30 Days of Thanksgiving For Infertility |
As I began this journey yesterday, I told you I was thankful for a diagnosis of "unexplained" infertility.
Today, I am thankful for every tear that fell from my eyes (and there where many). That may seem silly, but hear me out:
Each tear helped me express my heartache. Each tear helped me cope with the longing and the desires of my heart to be a mommy. I know that the stress was so overwhelming for me that there were times I wondered if any of them (my tears) mattered to anyone. Now, I'm so thankful that I chose to express my feelings in a healthy way...just having a good cry when I needed it, and to not be embarrassed by that act. I would cry in the shower. I would cry driving down the road. I would cry when I talked to my friends about it. I cried when I looked at my husband. I cried so often, my life seemed incomplete. But one things for certain--it was when my heart was truly broken and tears would stream down my face that I could call out to God in prayer and I felt His presence. I knew that His heart was breaking for me. He had once wept too. And somehow, I felt that God and I were in unison during some of those moments. I believe He fully understood how I felt, and I knew His heart was breaking for me too. I knew despite all of those things that He loved me and that everything was going to be okay--because eventually the tears would stop and I'd find myself smiling again.

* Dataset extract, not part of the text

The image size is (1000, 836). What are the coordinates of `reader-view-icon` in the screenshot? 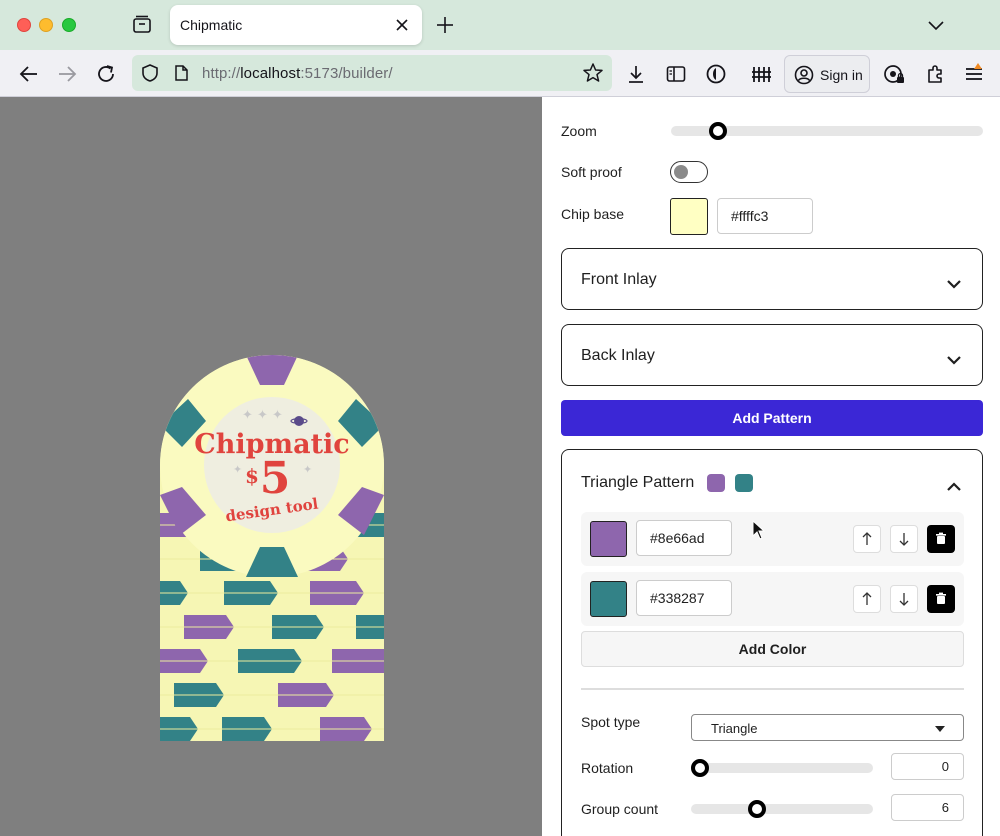 It's located at (676, 74). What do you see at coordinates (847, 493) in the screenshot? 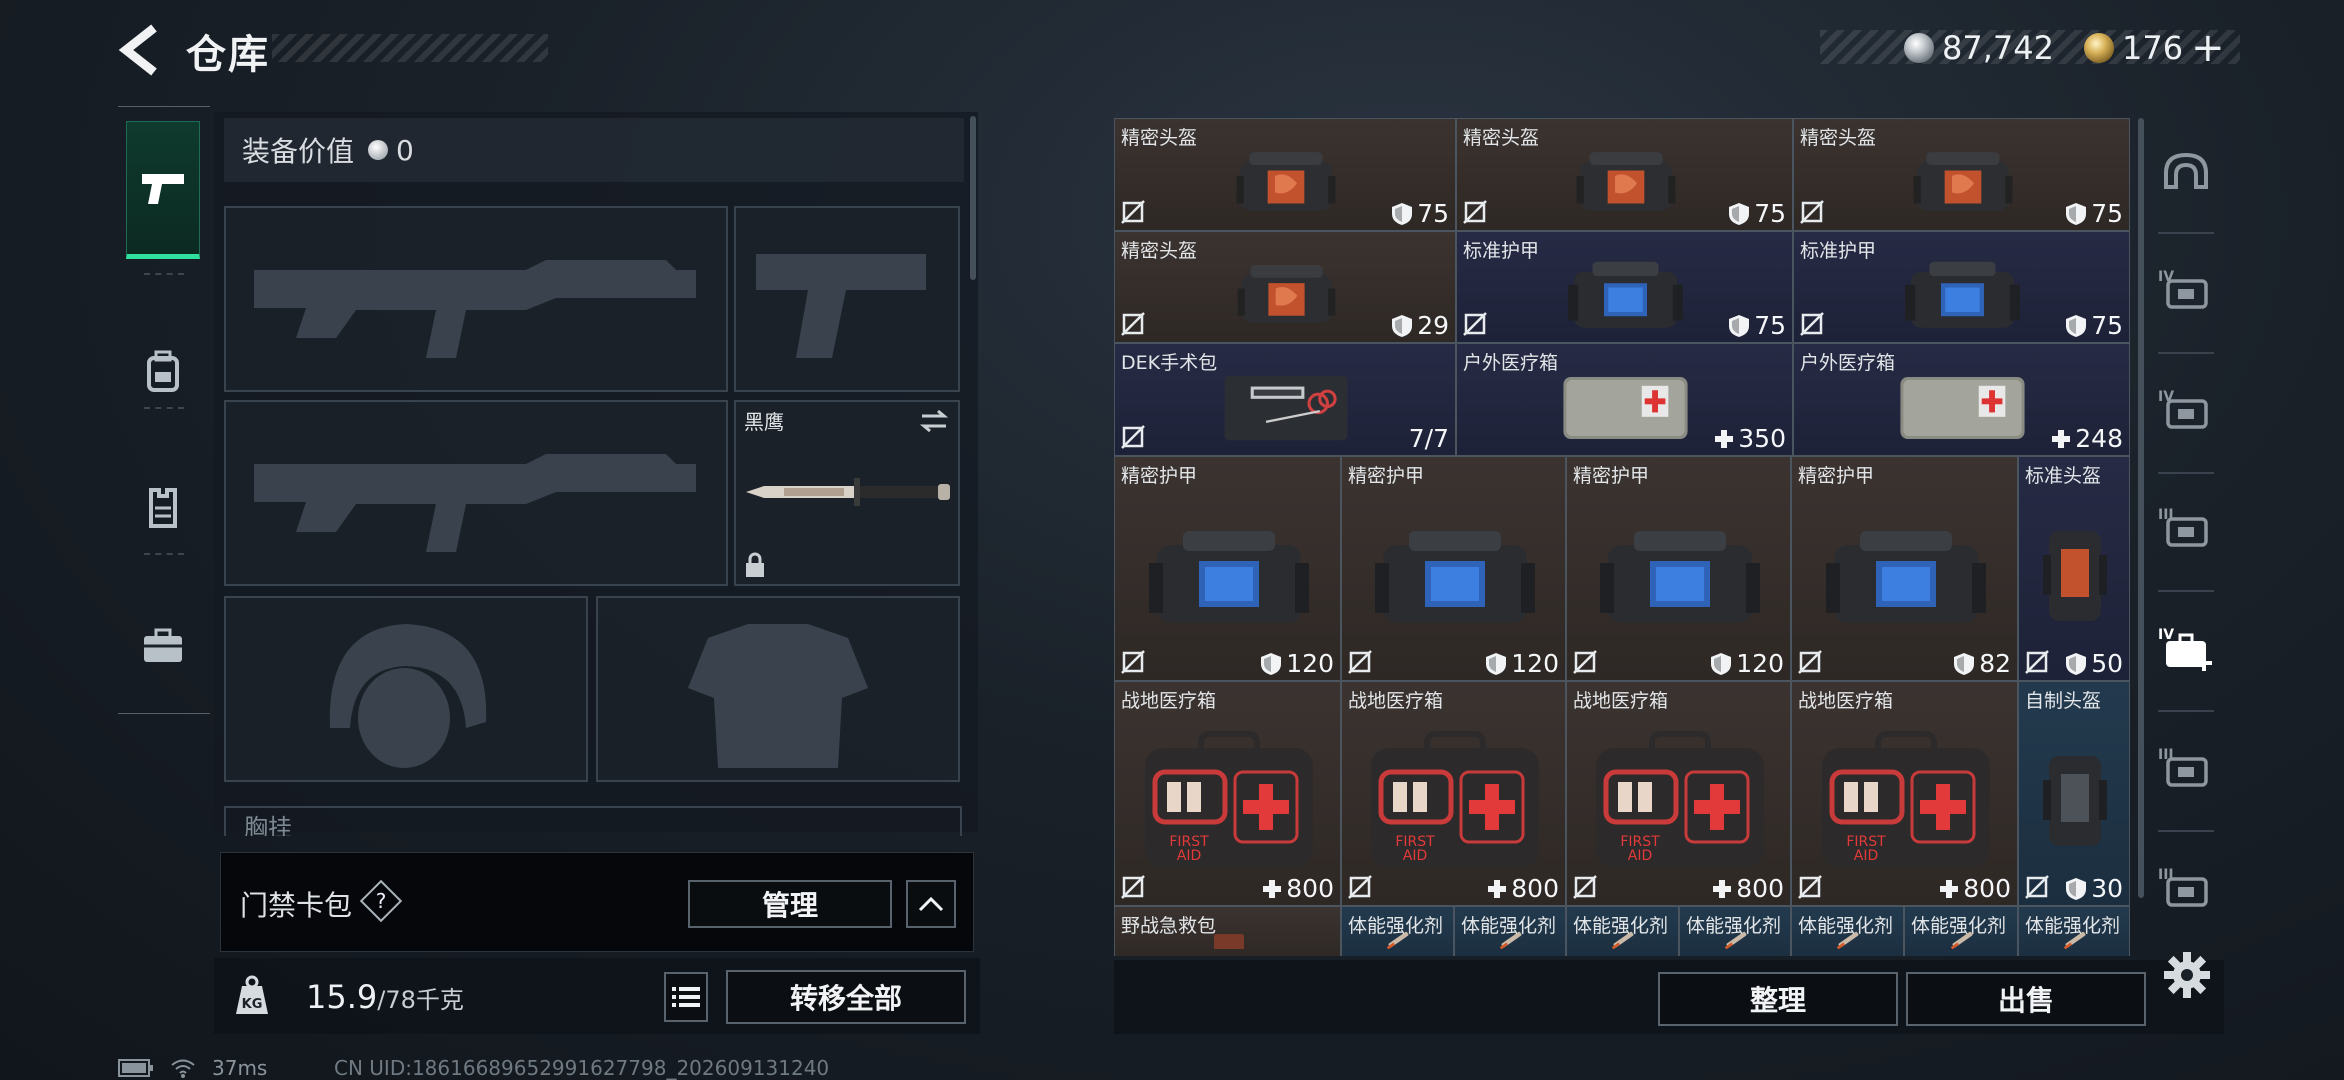
I see `melee-slot: 黑鹰` at bounding box center [847, 493].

So, on Day 2 of my month of Thanksgiving, I'm thankful for tears and the ability to connect with the Lord on a personal level of empathy since He had once wept too. The baby I once cried so often for, now cries for me.
2 comments:
what an encouraging post! It may of even helped me shed a few tears. I am a huge crier and probably cry more than your average person so if was nice to read about a new way to look at my tears!!
Beautiful post. I completely agree with every single word. When I feel so completely broken, that's when I feel God's presence the most. He truly is the Comforter. Thank you for sharing this.